Advertisement

Boomerang Proposition : The So-Called Speedy Trial Initiative Would Backfire on California

Share

The presence of Proposition 115 on the June ballot raises two disturbing questions: Has political exploitation of the public’s justifiable anxiety over crime created a climate in which rational discussion of the criminal justice system is impossible? Has manipulation of the initiative process transformed that great reform from an instrument of direct democracy into a tool of misrule?

Unfortunately, in this case the answer to both questions is yes. And, for that reason, Californians confront the possibility that their courts will be severely burdened and that many important individual liberties will be put at risk, including perhaps the right of women to obtain safe, legal abortions.

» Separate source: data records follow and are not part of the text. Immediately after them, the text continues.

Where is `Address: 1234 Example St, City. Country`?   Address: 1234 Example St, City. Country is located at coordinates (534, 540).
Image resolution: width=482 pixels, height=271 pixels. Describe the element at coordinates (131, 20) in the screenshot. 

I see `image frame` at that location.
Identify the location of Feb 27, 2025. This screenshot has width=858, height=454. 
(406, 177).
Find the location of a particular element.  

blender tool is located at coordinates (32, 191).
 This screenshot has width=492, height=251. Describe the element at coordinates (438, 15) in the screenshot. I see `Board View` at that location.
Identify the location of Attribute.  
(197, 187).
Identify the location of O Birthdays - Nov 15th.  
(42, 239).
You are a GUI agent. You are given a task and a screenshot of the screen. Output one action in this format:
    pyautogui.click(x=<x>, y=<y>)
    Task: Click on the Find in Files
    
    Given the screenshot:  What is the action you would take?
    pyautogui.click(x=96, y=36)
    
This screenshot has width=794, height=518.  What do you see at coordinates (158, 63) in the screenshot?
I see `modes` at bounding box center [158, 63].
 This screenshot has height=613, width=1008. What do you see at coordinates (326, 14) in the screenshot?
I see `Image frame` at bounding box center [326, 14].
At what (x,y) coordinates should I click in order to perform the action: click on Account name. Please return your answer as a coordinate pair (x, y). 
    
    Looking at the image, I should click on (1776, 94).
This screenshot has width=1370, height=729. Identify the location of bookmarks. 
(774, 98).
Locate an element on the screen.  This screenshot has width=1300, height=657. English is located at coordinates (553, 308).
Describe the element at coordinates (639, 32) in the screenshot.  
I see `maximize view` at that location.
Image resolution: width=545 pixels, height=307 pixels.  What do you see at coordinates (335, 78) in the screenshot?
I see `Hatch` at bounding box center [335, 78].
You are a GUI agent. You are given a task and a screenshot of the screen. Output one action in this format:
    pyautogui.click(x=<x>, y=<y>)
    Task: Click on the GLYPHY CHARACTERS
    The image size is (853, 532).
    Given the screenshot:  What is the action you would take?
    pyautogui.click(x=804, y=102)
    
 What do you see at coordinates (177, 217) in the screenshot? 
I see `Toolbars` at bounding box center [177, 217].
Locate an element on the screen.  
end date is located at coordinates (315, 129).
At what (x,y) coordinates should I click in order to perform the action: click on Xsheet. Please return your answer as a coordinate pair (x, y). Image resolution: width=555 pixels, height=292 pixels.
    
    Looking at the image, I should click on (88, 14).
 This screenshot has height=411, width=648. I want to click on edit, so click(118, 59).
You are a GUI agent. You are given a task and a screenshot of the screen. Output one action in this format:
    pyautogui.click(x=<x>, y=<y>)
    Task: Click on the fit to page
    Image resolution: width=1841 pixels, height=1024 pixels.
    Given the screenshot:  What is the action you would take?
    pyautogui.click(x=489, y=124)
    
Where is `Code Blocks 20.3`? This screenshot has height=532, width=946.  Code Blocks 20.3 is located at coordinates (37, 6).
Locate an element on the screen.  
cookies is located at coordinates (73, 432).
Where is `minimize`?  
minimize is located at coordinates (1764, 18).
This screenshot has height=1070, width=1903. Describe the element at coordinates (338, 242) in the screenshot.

Despite its title--the Crime Victims Justice Reform Act--Proposition 115 is not the product of a grass-roots movement, nor even of one of our several victims’ support groups. It actually was drafted in the early 1980s by a group of career prosecutors, whose most far-reaching proposals for changes in the criminal justice system had been rejected by the California Legislature. In effect, the prosecutors resolved to obtain by politics what they could not gain through legislative deliberation. The result was a measure they called The Speedy Trial Initiative, which failed to qualify for the ballot.

Advertisement

There the matter languished until Republican gubernatorial candidate Pete Wilson decided to make Proposition 115 the tactical centerpiece of his campaign. In essence, Wilson purchased the right to call the measure his own by giving its proponents the money they needed to hire enough professional signature-gatherers to put the initiative on the ballot. The advantages of this approach are clear: Not only do candidates gain identification with a popular issue--in this case crime fighting--but they also give their supporters a way to circumvent the legal limits on campaign contributions. The amount an individual may contribute to a candidate is strictly limited; there is no restriction on contributions to initiatives.

The major donors to Proposition 115 are not victims of crime, but 13 insurance companies, two of which have contributed more than $100,000 each. Why? Perhaps because they suspect that passage will trigger a dramatic increase in the number of felony trials each year, thereby impeding California’s ability to handle civil litigation, even at its current plodding pace. Weary plaintiffs will have an extra incentive to settle their claims against insurance companies; firms will earn millions in interest on the delayed settlements.

The changes Proposition 115 proposes to make would eliminate the state Constitution as an independent source of rights for individuals accused of crimes. The federal courts would become the arbiters of such questions. The California Constitution also would be amended to create rights for the prosecution that do not exist in the federal system--among them the right to obtain discovery of the accused person’s proposed defense. The death penalty would be dramatically expanded, judges rather than lawyers would select juries and attorneys appointed to represent the poor would be compelled to prepare their cases more rapidly than lawyers retained by wealthy clients.

Proponents of the initiative say the measure will ensure swifter punishment of criminals by conforming this state’s criminal justice system to that of federal courts. But as legal scholar Gerald F. Uelmen has pointed out, “California currently disposes of 10 times as many felony cases per year as the federal courts, with only 1 1/2 times as many judges. In federal courts, only 75% of felony cases are disposed of by a guilty plea. In California, the rate is 95%.”

The most contentious issue raised by this initiative is the question of whether eliminating defendants’ right to protection under our constitution’s explicit right to privacy--and replacing it with federal standards based on the U.S. Constitution’s implied right to privacy--opens the door to a re-criminalization of abortion. Opponents of the measure say that if the Supreme Court overturns Roe vs. Wade, there no longer would be a constitutional obstacle to passage of restrictive abortion laws. Proponents deny this, saying that, whatever the literal language of their proposal, they never intended that it apply to abortion.

Who’s right? An analysis prepared by the joint staff of the state Senate Committee on the Judiciary and the Assembly Public Safety Committee put it this way: “It is impossible to state, with any certainty, how the California Supreme Court will rule as to this issue, if Roe vs. Wade is overturned. It can be concluded, however, that the right to an abortion in California is more secure now than it would be if the proposed initiative were enacted. For if the initiative is enacted, there will be a new provision in our (state) Constitution which arguably could be used to restrict or overturn a woman’s right to an abortion.”

Advertisement

Even if Proposition 115 were otherwise worthy, that is too great a risk to run.